# ...BLACK CANYON CHEAT SHEET.....



## milo (Apr 21, 2004)

EAST PORTAL-----CHUKAR TRAIL
400-900cfs----creeking style
900-1100cfs-----optimum
1100-1300cfs-----starts to get big and pushy
1300-1900----pushy, funky, large and you'd better be on it, extra portages
1900-2500---- lines open up along the shore, LARGE, holes, noisy, not popular 
2500---was rowdy, was unintentional, forced my only "escape" out a gully
2500-3000cfs-----stay home and watch kayaking porn or put on if you've tested positive for HIV
*WARM UP--I,II's,III's(if you are not "feeling it" stop and hike back out while you can
*DAY WRECKER--V+(catch the must make river right eddy or line is left at top, charge right after first move)(one of my old girlfriends called me a day wrecker once, the next time i saw this shit-pot, well, the name stuck)
*RICK'S DROP--IV(pink boulders-multiple BOOF options, nic-named after my late best friend who nailed the boof when we where in our 2 person, pink ducky)-NOT RECOMMENDED!!!
*UPPER SQUEEZE--IV
*BOULDER GARDEN--IV
*DOORWAY SLOT--IV+
*"ON RAMP" w/S-TURN--V (largest horizon line past DAYWRECKER)
*RANDOM DROPS--II-III"s (boogie water)
*DOUBLE TROUBLE--V (boulder stacks, sieves and a midget wrestler hole, common place for people to swim)
*LOWER INTESTINE--V (huge boulders, undercuts, fun, ass-hole at bottom is sticky)
*CATCH THAT EDDY--III++ (get a visual on the river right eddy and then catch it or you'd better hope the force is with you:TRIPLE DROP is spittin' distance away)

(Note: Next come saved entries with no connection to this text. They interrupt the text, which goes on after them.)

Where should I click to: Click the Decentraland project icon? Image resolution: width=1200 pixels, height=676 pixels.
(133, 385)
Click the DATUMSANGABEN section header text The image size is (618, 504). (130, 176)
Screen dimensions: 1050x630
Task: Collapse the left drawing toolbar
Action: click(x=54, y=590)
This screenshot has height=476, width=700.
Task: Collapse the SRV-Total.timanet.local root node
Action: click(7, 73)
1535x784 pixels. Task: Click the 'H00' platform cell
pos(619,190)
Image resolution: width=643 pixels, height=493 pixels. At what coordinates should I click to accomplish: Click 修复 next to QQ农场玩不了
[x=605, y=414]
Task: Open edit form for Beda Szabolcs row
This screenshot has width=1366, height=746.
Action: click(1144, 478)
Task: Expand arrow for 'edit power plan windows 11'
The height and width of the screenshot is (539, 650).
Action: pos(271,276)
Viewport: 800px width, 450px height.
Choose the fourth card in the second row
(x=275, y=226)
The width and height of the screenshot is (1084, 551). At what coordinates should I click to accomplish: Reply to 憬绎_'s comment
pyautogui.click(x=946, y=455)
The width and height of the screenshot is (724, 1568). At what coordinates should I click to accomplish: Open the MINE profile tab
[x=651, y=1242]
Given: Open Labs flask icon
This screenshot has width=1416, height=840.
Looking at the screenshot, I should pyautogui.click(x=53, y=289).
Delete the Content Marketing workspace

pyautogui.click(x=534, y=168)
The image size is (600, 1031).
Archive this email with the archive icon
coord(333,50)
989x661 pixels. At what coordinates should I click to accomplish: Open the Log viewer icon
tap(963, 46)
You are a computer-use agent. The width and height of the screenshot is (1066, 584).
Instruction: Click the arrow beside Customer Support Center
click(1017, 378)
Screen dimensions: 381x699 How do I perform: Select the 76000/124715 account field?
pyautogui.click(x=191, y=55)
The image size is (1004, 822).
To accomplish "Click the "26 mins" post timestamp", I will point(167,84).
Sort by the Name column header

*TRIPLE DROP--V++ or VI- (if you run this, AND SURVIVE, don't let your guard down because the exit hallway leads you directly and without hesitation into multiple sieves, top left side of PRINCIPAL'S OFFICE, this is where LOTSAWATER epic'd....nic-named the JANITOR'S CLOSET)
*PRINCIPAL'S OFFICE--V (scene of much carnage, fun rapid, make the move or end up in the OFFICE like i did 14 yrs ago, took me 5 attempts to get out of there...dangerous sieves along both shore lines- just ask CUTCH'S buddy)
*PLAYGROUND--IV (fun boof, loosen up your helmet strap because your lips are gettin' blue from the last set of drops)
*COWBOY--IV+ (fun and tricky, if you flip roll up quick)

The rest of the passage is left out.